-- To do --
Please output the data below exactly as given, starting at its first line and stopping after the line that contains "Given: Open the 集团APP大全 menu".

-- Dataset records --
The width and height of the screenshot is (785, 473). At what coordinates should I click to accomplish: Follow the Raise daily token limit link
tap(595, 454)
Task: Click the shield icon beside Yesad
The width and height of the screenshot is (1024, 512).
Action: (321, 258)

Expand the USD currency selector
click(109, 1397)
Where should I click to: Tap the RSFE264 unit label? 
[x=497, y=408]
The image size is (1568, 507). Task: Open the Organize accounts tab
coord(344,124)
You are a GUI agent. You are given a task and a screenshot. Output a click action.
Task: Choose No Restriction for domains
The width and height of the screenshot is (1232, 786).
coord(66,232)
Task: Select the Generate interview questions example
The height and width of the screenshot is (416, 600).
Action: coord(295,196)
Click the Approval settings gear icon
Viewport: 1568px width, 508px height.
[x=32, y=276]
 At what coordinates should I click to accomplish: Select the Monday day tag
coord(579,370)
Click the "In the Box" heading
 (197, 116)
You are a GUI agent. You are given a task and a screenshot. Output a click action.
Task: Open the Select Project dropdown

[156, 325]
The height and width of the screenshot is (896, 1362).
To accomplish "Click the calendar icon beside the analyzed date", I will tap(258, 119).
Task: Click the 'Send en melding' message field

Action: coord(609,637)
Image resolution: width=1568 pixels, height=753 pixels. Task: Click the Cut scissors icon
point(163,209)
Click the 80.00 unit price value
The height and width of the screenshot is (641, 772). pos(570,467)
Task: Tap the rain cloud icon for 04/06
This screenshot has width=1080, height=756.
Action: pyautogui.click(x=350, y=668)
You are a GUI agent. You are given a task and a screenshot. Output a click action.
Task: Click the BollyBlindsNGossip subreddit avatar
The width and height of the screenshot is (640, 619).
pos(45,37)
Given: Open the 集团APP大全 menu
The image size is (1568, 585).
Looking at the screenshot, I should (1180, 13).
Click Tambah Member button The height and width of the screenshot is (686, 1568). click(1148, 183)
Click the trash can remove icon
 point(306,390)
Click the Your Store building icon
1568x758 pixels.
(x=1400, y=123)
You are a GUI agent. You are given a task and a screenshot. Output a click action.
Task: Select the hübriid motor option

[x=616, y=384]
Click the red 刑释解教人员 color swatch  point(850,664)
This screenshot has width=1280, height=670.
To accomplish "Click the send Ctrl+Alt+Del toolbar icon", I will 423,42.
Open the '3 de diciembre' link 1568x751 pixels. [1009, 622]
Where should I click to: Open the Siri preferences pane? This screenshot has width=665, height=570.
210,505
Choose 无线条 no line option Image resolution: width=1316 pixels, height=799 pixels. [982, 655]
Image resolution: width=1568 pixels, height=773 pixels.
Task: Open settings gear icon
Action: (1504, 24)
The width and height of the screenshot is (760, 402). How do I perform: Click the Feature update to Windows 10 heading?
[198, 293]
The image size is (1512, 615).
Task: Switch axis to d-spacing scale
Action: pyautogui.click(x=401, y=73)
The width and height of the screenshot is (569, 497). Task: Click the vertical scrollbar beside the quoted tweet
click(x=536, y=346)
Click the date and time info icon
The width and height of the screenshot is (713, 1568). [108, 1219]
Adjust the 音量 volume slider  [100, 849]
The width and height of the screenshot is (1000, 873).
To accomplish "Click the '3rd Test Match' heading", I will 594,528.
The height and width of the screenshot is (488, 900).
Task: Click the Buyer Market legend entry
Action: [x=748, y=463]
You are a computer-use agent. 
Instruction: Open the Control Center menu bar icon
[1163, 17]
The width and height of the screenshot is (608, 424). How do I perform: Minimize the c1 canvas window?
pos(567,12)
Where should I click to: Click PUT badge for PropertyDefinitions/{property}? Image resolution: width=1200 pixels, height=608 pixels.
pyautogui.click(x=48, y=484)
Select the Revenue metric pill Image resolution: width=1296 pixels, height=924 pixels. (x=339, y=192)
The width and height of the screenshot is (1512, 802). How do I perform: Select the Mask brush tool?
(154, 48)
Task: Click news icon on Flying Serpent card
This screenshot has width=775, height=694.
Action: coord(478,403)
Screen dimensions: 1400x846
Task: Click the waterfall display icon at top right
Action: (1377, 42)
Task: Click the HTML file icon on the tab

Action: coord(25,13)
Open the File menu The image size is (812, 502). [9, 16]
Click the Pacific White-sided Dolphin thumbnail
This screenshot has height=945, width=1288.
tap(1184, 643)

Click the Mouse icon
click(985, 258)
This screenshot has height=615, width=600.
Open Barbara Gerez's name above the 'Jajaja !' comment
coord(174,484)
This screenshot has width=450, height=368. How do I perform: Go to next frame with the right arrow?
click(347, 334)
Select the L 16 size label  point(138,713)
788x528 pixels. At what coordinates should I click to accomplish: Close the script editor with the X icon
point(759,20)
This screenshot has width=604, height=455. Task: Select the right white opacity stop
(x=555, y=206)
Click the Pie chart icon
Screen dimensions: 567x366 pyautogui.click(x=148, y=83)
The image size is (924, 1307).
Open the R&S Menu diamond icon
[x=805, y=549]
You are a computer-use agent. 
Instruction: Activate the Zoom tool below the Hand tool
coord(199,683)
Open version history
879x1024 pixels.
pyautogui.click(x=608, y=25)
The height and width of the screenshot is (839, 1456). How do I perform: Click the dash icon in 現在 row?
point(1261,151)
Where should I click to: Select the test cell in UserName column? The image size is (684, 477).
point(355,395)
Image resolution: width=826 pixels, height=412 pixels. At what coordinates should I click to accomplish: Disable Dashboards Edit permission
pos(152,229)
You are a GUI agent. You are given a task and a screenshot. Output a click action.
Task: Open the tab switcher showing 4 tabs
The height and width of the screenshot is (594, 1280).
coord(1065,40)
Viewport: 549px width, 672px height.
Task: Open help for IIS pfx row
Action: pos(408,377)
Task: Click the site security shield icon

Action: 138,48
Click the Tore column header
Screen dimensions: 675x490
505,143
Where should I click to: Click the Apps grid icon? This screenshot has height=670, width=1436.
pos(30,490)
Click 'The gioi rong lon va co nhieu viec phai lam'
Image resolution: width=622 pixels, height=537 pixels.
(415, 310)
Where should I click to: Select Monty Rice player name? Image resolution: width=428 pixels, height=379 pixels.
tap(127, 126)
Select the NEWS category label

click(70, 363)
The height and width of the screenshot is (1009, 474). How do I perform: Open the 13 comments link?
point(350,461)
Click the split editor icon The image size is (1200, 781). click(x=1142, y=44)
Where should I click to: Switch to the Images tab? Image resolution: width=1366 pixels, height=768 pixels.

-- Answer space --
The width and height of the screenshot is (785, 473). At what coordinates should I click to accomplish: Follow the Raise daily token limit link
tap(595, 454)
Task: Click the shield icon beside Yesad
The width and height of the screenshot is (1024, 512).
Action: (321, 258)

Expand the USD currency selector
click(109, 1397)
Where should I click to: Tap the RSFE264 unit label? 
[x=497, y=408]
The image size is (1568, 507). Task: Open the Organize accounts tab
coord(344,124)
You are a GUI agent. You are given a task and a screenshot. Output a click action.
Task: Choose No Restriction for domains
The width and height of the screenshot is (1232, 786).
coord(66,232)
Task: Select the Generate interview questions example
The height and width of the screenshot is (416, 600).
Action: coord(295,196)
Click the Approval settings gear icon
Viewport: 1568px width, 508px height.
[x=32, y=276]
 At what coordinates should I click to accomplish: Select the Monday day tag
coord(579,370)
Click the "In the Box" heading
 (197, 116)
You are a GUI agent. You are given a task and a screenshot. Output a click action.
Task: Open the Select Project dropdown

[156, 325]
The height and width of the screenshot is (896, 1362).
To accomplish "Click the calendar icon beside the analyzed date", I will tap(258, 119).
Task: Click the 'Send en melding' message field

Action: coord(609,637)
Image resolution: width=1568 pixels, height=753 pixels. Task: Click the Cut scissors icon
point(163,209)
Click the 80.00 unit price value
The height and width of the screenshot is (641, 772). pos(570,467)
Task: Tap the rain cloud icon for 04/06
This screenshot has width=1080, height=756.
Action: pyautogui.click(x=350, y=668)
You are a GUI agent. You are given a task and a screenshot. Output a click action.
Task: Click the BollyBlindsNGossip subreddit avatar
The width and height of the screenshot is (640, 619).
pos(45,37)
Given: Open the 集团APP大全 menu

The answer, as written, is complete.